■ What you are asked to do ■
From the passage on the Sierra Nevada College faculty terminations, quote the words starting with "In May, SNC" and going on through "institution’s operating budget.".

■ Page extract ■
On Thursday, July 13, Sierra Nevada College, Nevada’s only private liberal arts college, terminated six faculty members, hailing predominantly from the school’s English and humanities departments. Provost Shannon Beets said that faculty members were selected based on whose "termination that would have the least impact on the student body." Those fired represented the English, humanities, and art departments at SNC, and included the faculty council chair and vice-chair, who were critical of recent administrative budget decisions, prompting accusations that these terminations were politically motivated.

“It was in no way political,” Beets said. “I have always tried to foster a culture of dissent and of free speech here whether it’s on the student side or the faculty side. And it’s unfortunate that those departments happened to be our small departments and our declining departments.”

In May, SNC announced that it would not renew any faculty contracts until August 2017, the same month in which the college’s fall semester begins. These terminations follow a series of cuts, totaling $2.1 million since 2015, to the institution’s operating budget.

■ Collected data ■
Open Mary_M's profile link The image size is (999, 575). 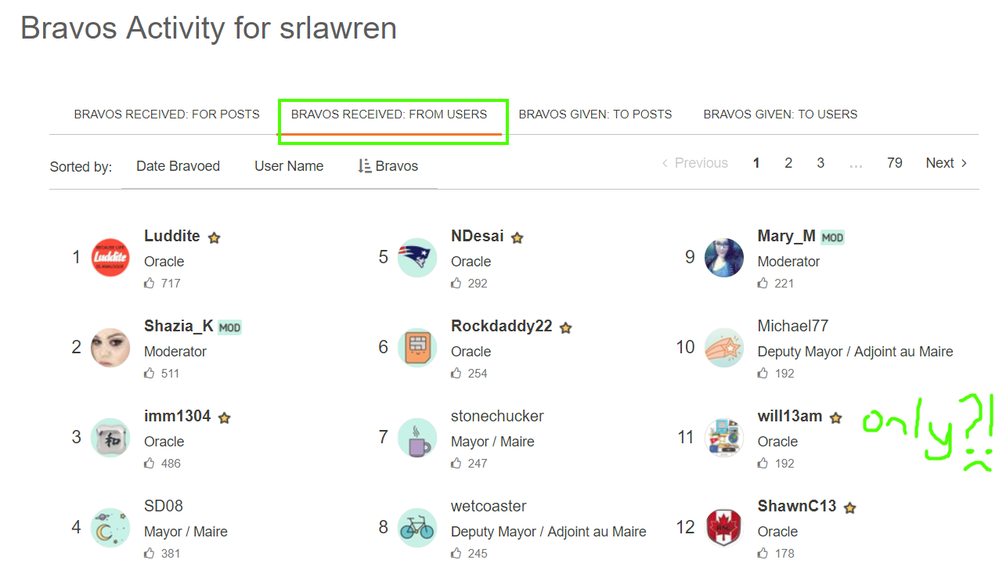[x=786, y=236]
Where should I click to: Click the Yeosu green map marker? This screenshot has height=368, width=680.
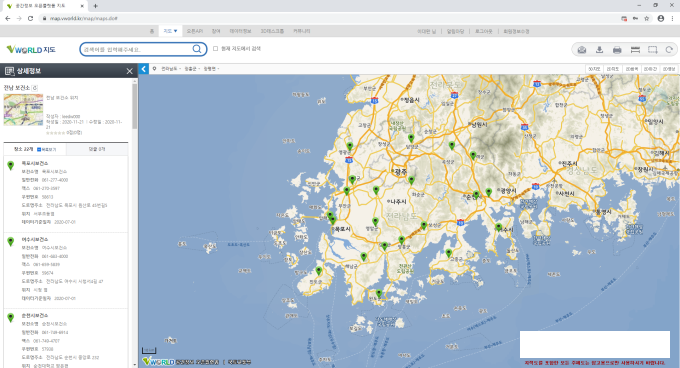499,227
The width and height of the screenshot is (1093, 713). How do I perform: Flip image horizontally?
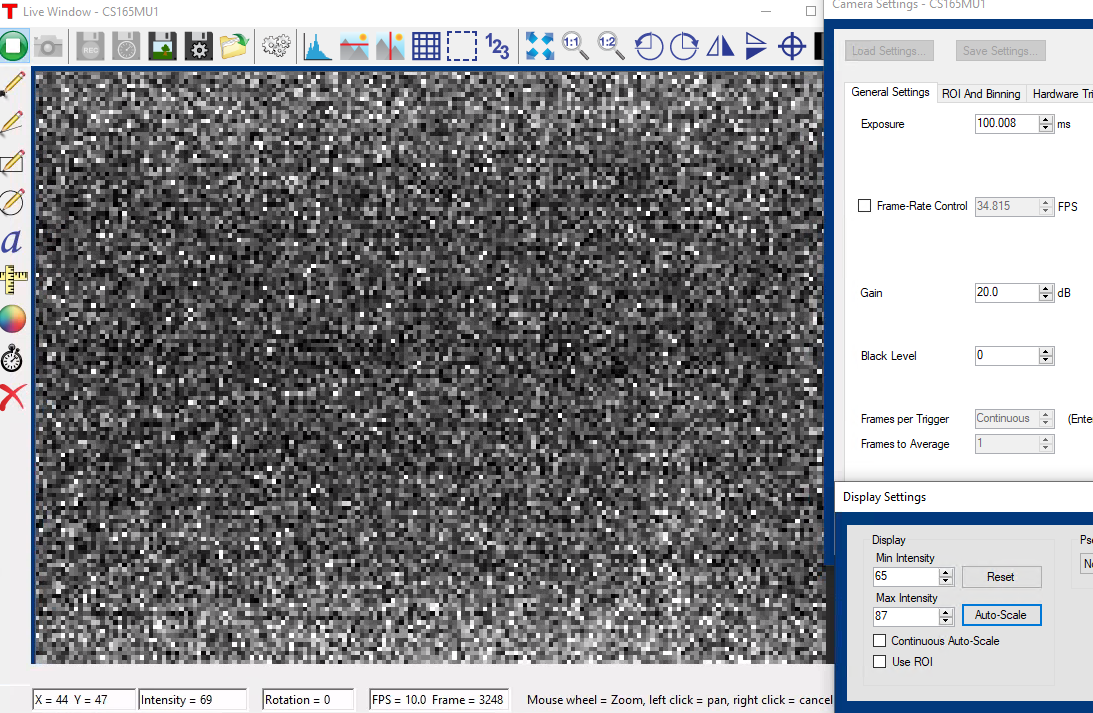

■ Solution to this task ■
In May, SNC announced that it would not renew any faculty contracts until August 2017, the same month in which the college’s fall semester begins. These terminations follow a series of cuts, totaling $2.1 million since 2015, to the institution’s operating budget.